LOL. A 100% solution would go...BOOM!


----------



## GDominy (Jul 30, 2002)

So far the results are intersting.

This first picture is the glossostigma that I treated with H202 about 6 hours ago. Results are promising, the algae is turning redish brown.










This second picture is from the badly infested portion of the tank. The algae was hidden from view in a bunch of plants up untill a couple of days ago and I didnt realize how bad it had gotten. This alage I hit with Excel, and as you can see, the damage to the algae is far more pronounced then the H202 treated area's. The algae here has turned bright red in just under 6 hours (from its previous dark grey/green colour)










This last image is taken about 8 inches to the right of the second picture, so its also in the problem area.

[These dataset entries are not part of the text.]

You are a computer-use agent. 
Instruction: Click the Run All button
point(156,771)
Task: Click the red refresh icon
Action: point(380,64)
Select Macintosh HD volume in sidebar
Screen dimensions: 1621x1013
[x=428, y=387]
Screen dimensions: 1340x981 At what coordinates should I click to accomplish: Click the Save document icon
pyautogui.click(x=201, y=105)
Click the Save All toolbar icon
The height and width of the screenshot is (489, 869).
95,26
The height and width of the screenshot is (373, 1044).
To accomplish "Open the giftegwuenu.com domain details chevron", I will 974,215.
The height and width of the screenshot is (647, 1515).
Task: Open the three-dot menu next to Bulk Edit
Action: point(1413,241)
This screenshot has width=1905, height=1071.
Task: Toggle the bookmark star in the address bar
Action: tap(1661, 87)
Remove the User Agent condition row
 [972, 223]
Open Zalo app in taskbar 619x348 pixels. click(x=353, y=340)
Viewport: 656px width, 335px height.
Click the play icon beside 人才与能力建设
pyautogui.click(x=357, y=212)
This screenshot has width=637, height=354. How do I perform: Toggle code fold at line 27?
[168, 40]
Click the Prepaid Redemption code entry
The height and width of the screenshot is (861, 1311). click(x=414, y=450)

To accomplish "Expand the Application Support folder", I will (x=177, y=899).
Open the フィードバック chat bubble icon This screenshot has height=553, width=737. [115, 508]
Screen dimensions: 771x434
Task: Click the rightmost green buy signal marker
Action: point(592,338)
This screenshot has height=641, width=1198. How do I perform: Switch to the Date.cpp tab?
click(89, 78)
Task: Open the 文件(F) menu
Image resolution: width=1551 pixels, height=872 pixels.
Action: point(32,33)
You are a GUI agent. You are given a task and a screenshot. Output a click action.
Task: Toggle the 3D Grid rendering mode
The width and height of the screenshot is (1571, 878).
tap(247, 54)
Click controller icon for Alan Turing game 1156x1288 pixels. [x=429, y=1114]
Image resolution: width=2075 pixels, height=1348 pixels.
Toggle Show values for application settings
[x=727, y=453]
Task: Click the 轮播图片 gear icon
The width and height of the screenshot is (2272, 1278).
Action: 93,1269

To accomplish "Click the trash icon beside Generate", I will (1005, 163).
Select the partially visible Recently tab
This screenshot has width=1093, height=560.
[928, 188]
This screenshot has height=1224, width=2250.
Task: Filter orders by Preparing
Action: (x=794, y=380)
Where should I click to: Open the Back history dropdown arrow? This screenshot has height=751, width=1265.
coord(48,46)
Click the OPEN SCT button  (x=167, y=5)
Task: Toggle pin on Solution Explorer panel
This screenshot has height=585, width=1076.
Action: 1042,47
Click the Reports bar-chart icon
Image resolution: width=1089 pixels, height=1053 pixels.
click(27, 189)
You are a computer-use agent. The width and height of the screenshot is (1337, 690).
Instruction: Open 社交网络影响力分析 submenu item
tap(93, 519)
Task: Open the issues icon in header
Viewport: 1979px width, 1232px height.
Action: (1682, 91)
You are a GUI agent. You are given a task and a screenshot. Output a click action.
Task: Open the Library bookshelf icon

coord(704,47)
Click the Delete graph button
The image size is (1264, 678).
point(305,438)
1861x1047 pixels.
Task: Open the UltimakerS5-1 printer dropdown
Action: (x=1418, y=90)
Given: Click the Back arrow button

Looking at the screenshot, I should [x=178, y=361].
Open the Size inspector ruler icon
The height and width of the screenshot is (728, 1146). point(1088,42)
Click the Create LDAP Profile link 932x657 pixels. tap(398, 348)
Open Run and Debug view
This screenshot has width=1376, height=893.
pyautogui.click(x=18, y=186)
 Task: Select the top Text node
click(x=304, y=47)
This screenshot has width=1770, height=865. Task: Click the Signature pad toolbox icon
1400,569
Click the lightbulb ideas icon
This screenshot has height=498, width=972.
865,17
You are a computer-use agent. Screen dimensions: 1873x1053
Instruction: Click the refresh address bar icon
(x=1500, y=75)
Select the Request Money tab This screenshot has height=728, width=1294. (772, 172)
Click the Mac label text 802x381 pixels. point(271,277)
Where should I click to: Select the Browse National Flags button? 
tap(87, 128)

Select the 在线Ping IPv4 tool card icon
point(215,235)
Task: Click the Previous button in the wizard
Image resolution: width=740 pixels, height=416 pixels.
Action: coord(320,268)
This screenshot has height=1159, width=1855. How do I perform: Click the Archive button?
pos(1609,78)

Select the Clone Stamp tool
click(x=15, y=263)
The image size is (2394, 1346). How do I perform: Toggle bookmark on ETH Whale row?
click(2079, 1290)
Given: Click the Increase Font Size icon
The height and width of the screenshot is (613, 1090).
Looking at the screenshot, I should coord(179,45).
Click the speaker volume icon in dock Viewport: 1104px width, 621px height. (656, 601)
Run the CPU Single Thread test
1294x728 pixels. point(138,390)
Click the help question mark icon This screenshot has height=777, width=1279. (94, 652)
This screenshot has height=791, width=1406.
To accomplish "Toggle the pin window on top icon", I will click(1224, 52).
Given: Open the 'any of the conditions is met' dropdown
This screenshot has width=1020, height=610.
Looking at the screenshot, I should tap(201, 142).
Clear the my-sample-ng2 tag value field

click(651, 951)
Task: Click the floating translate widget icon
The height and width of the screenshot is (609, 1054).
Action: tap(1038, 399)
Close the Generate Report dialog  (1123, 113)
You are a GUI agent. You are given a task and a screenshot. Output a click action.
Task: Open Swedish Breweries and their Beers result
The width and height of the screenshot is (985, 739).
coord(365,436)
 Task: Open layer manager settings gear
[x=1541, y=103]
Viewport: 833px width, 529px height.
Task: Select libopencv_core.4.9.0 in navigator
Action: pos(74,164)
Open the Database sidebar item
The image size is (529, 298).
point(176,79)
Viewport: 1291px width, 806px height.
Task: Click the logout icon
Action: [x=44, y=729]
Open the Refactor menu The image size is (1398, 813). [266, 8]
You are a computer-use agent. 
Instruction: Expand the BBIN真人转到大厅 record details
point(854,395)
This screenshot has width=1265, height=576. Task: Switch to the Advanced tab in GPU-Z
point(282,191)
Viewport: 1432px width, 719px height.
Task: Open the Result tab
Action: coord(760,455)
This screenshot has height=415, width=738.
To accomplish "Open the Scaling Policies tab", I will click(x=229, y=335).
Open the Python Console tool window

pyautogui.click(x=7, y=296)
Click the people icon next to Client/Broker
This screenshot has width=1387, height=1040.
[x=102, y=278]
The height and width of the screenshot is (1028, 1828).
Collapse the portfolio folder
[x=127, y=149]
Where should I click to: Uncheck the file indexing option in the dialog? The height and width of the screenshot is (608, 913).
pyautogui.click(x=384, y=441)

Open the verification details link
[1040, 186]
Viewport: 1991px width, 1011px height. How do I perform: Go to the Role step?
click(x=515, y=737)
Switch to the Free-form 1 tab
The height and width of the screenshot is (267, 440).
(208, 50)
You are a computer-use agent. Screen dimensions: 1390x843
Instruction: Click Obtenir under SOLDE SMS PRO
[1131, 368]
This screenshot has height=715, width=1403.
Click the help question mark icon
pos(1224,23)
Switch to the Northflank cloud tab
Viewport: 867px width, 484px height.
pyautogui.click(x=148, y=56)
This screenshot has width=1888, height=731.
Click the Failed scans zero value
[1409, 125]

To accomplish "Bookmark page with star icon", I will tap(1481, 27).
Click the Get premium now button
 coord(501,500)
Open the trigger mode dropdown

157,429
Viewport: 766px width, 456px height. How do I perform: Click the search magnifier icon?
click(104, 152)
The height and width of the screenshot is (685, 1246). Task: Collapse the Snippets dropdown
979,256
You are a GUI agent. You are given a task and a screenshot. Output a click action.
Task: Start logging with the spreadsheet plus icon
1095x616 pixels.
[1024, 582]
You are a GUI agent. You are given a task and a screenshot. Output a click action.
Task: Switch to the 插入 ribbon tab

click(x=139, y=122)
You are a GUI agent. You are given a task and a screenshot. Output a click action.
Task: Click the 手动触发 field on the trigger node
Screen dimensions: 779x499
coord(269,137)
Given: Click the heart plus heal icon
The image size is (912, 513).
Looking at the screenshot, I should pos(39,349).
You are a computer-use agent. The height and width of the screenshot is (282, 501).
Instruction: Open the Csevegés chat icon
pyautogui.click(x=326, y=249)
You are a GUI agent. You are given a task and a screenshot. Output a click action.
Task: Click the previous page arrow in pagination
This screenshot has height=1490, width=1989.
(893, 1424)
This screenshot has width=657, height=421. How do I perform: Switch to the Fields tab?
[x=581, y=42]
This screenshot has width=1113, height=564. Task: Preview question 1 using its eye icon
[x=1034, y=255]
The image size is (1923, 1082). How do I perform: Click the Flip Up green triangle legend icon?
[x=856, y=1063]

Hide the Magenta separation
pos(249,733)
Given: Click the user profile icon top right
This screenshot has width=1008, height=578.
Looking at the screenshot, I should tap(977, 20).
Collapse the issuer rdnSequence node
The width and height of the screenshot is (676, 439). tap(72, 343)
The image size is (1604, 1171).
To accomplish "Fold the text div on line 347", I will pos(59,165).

This stuff was hit with H202 and seem sto be dying pretty quickly too.


----------



## mistergreen (Dec 9, 2006)

that's really interesting. But make sure to fix the problem that caused the algae in the first place.


----------



## GDominy (Jul 30, 2002)

Already have. I was using a bum nitrate testing kit and my nitrates were next to nothing... plants were sucking it dry (not a heavy fish load).


----------



## Color Me Blue (Nov 10, 2005)

How are your inverts doing?


----------



## GDominy (Jul 30, 2002)

Inverts are doing fine so far! In fact I spotted a baby shrimp about 2 hours after I dosed initially (first one I've seen in the tank)


----------



## sfcallen (Dec 13, 2006)

Very nice, much less expensive than the excel method.


----------